The U.S. Energy Information Administration reported total crude oil exports topped 2 million barrels per day for the first time since a 40-year-old ban on exports was lifted under President Barack Obama in 2015.
Geoffrey Craig, the oil futures editor for commodity pricing group S&P Global Platts, said in an emailed report that exports were supported by the lower price for West Texas Intermediate, the U.S. benchmark for the price of oil, relative to Brent, the global benchmark.
“This trend [for exports] is not surprising with Brent’s premium to WTI growing from approximately $3 per barrel in mid-August to $5-$7 per barrel most of the time since September,” he said.
WTI was less than Brent by about $6 per barrel early Thursday. That means U.S. oil is competitive on the open market when compared to other grades.
Craig said another factor supporting exports is that total U.S. crude oil production has been, at around 9.5 million barrels per day, about 1 million bpd higher than last year, even as market pressures continue to constrain some spending.
Most forecasts point to the booming Asian economies as the likely source of future demand and, in October, U.S. shale producer Continental Resources said it designated its first-ever batch of oil for the Chinese market.

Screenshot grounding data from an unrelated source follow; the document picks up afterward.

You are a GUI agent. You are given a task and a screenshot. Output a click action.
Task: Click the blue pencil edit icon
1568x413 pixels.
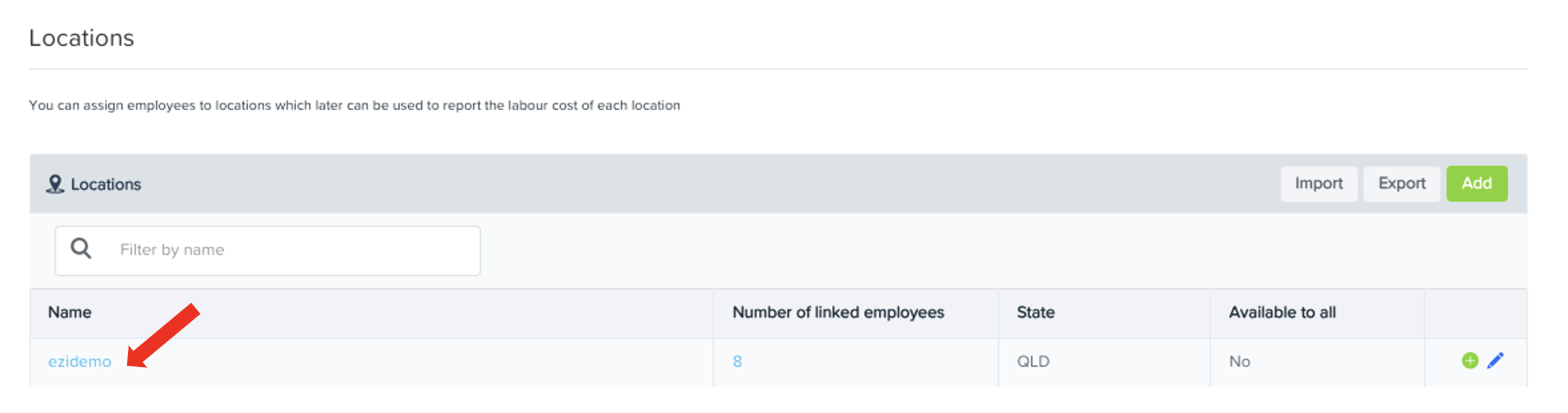(1495, 361)
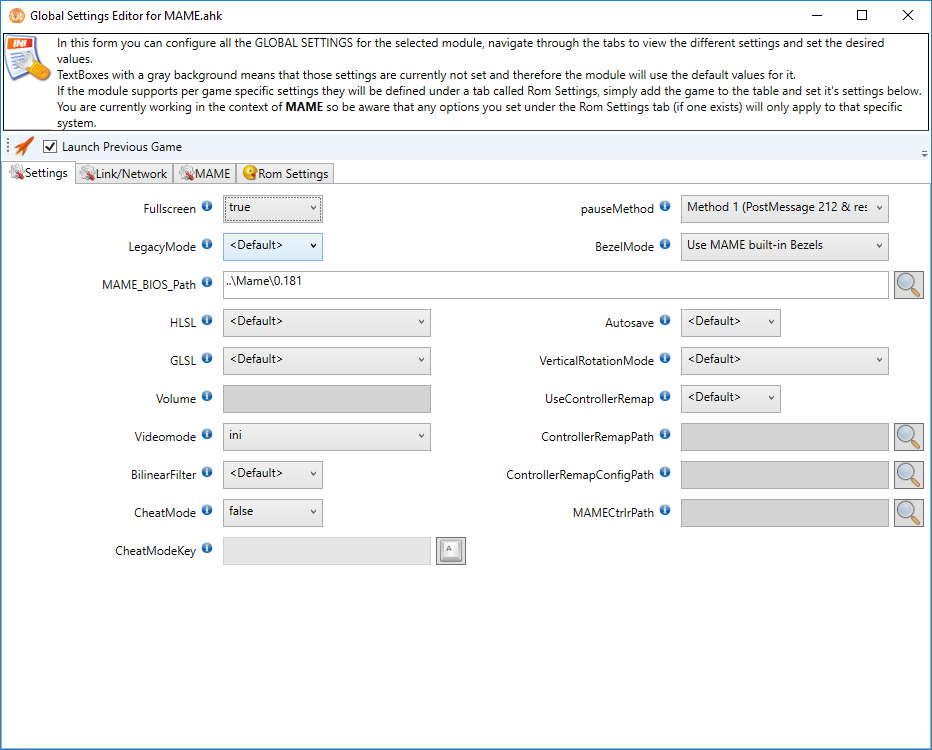The image size is (932, 750).
Task: Expand the VerticalRotationMode dropdown
Action: pyautogui.click(x=784, y=360)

Sandy Fielden, the director of research, commodities and energy at Morningstar, said oil from the U.S. Gulf of Mexico may be more attractive to Asian markets than the “low-hanging crude export resource” like inland shales, which are lighter than the medium grades of oil that overseas refiners are tooled for.
“In the current circumstances, we believe that Gulf of Mexico producers could grab a permanent share of this market in coming years,” he said in an emailed market report.
U.S. Interior Secretary Ryan Zinke said the next auction of more than 75 million acres of federal waters in the Gulf of Mexico, slated for early next year, will be the largest ever in the national history of offshore development. The government estimates the lease area holds as much as 1.1 billion barrels of oil and 4.4 trillion cubic feet of natural gas
Cindy Giglio, a principal energy merger and acquisition analyst at IHS Markit, told UPI last week that the Gulf of Mexico is an attractive return on investment, in part because of existing infrastructure and an available workforce.
Fielden, meanwhile, said deepwater production probably won’t ever be cheaper than other markets, but it needs to stay competitive because most international refiners aren’t configured to process the type of oil found in the Lower 48 states. Because of this, he said, oil from the Gulf of Mexico has an edge on the export market, but if companies want to take advantage of that, they need to be disciplined.
“While smaller U.S. independent producers have made shale their forte, major oil companies and larger independents have deep experience offshore,” he said. “Now that exports are on the table, the majors could easily leverage their home plate advantage to grab a larger international market share-provided they are willing to roll the dice and invest.”